(Stated exercise A) List every date shown in the blog posts.
(Stated exercise B) Print the part of the blog posts that opens with the words containing "Collective Landscaping" and closes with "not with me.", reproducing it word for word.

Sunday, August 27, 2006

Collective Landscaping


This one was a group activity, and I think it came out pretty good, in a random sort of way.

White Flash

Sunday, June 11, 2006

Platform

I dreamed of a well crafted wooden platform, for sitting, where every time I sat on the wooden platform, I would be caused to remember my previous sittings, and to bring to life the statues of myself from on the wooden platforms of the past. I could not be alone with myself on the wooden platform, because I would be with my previous selves who are now not with me.

Holographic basis functions

What are holographic basis functions? we've seen holograms. They can be stored in crystals, and when you smash them into bits, the original hologram will be perfectly preserved in each crystal shard. Basis functions are less obvious. They are the elements of a configuration. For example, any waveform can be decomposed and perfectly described by a set of other waveforms, referred to as basis functions. Consider holographic basis functions. What could they possibly be, and why would anyone care. For one, you get holographic basis functions whenever a configuration can be perfectly described by smaller versions of itself. Holographic basis functions have a treelike structure. A tree, in some imperfect sense, is composed of smaller versions of itself. Hmmm, maybe trees are less holographic, and are perhaps more polygraphic, composed of idiosyncratic smaller trees that are not scaled downs replicas. It is interesting to wonder whether the thin veneer of reality is also composed of polygraphic basis functions, which could be thought of as selected parts of our experiences from the past; the polygraphic set of unique memories. How much of the past can we see when we stare into the present.

Uptree

Skywater

Tuesday, June 06, 2006

Thursday, June 01, 2006

Piano Garden


Just moved. Quaint house, lots of space, a big deck, and a little garden. Just enough room for me to dump the leftover hunk of my first piano. Most of my first piano was burned on the longest day of last year. Now, the remains are buried in my garden to make music with the worms. I've been video taping all of my plants every morning, and in a month or so, should have enough footage to fast forward the plant growth.

(Entries provided)
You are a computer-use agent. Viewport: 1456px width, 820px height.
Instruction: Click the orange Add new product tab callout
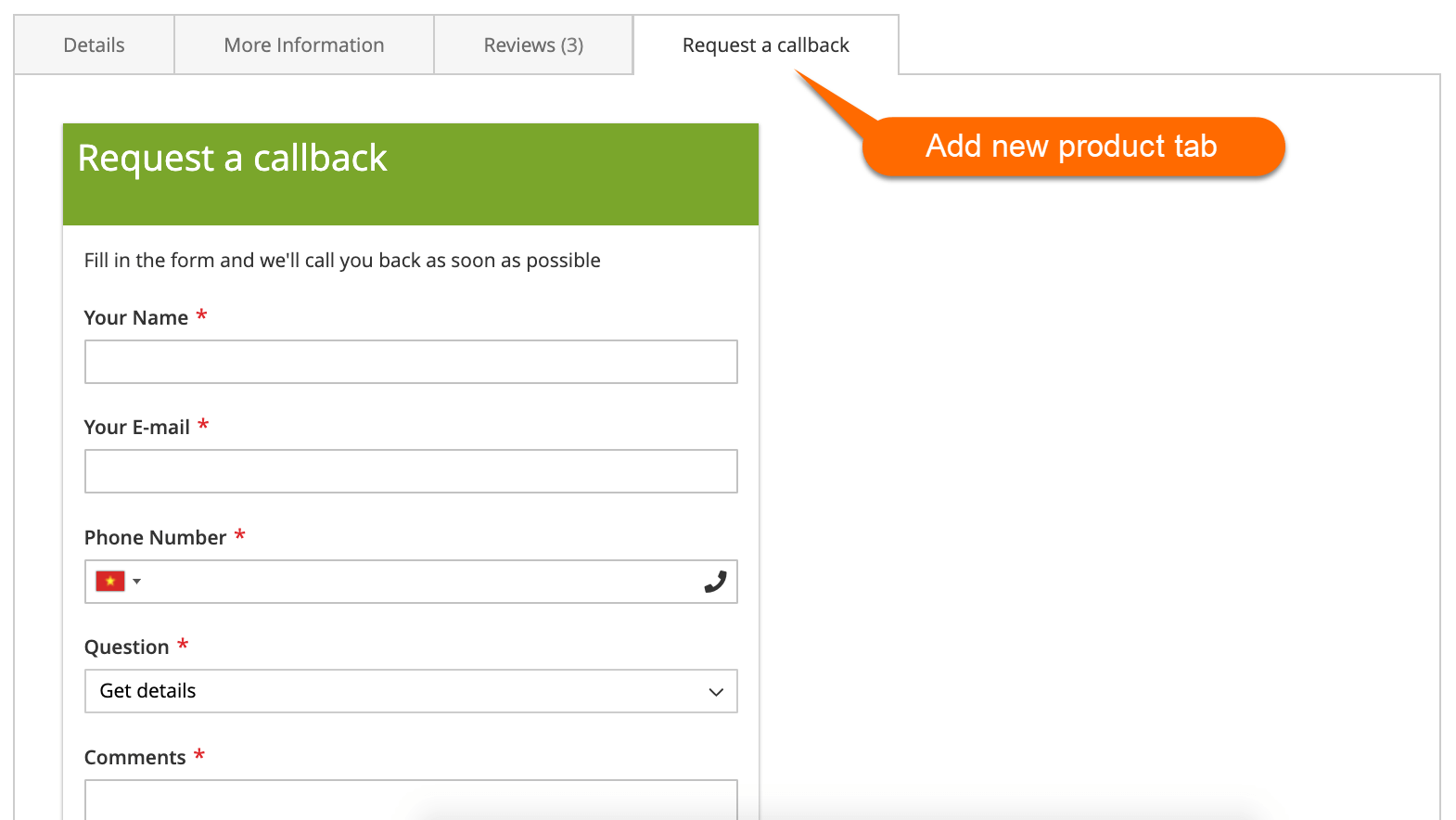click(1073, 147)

==

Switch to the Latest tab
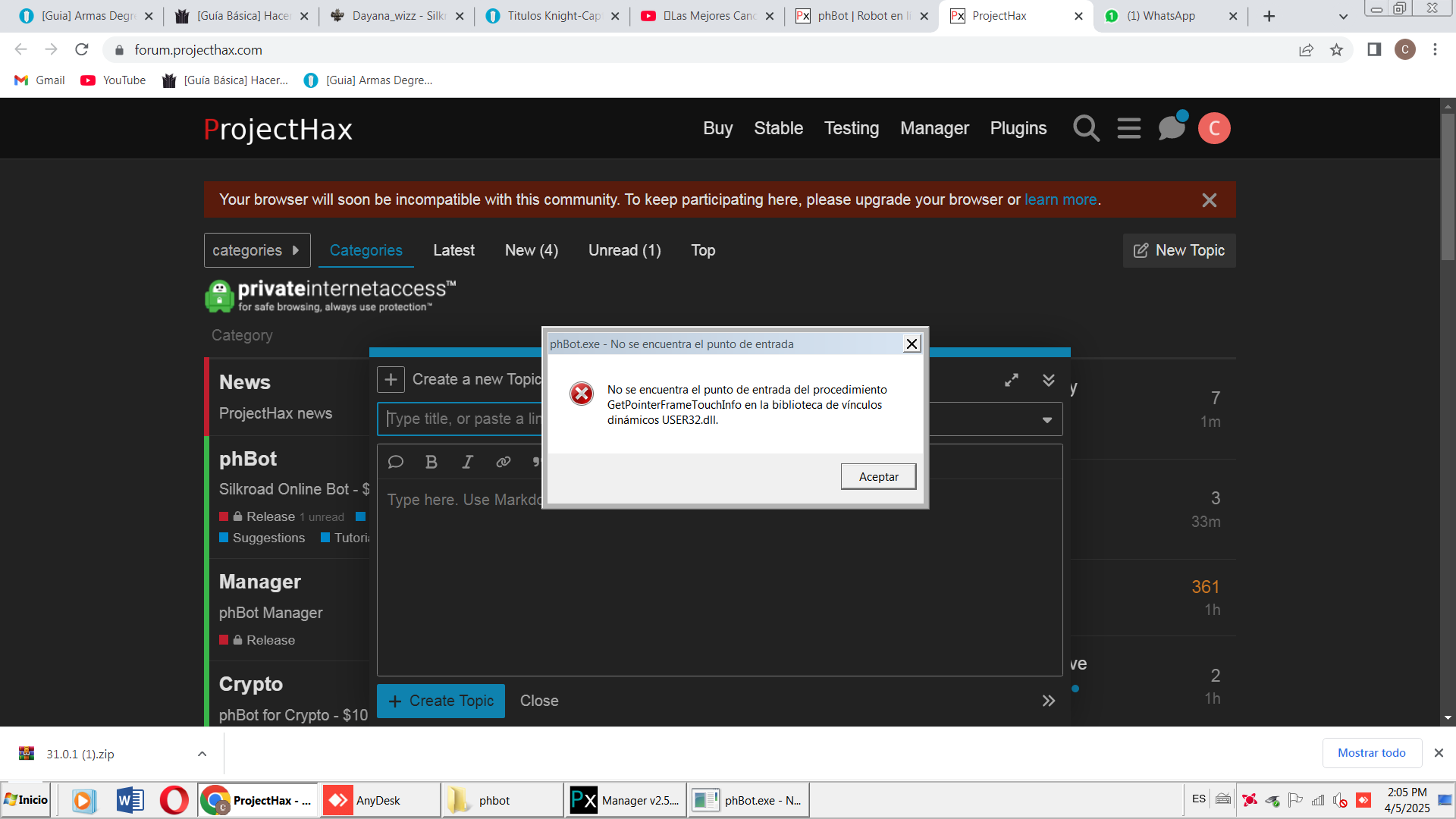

* * *

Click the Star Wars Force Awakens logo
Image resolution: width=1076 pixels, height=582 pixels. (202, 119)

(Correct result A)
Sunday, August 27, 2006
Sunday, June 11, 2006
Tuesday, June 06, 2006
Thursday, June 01, 2006

(Correct result B)
Collective Landscaping


This one was a group activity, and I think it came out pretty good, in a random sort of way.

White Flash

Sunday, June 11, 2006

Platform

I dreamed of a well crafted wooden platform, for sitting, where every time I sat on the wooden platform, I would be caused to remember my previous sittings, and to bring to life the statues of myself from on the wooden platforms of the past. I could not be alone with myself on the wooden platform, because I would be with my previous selves who are now not with me.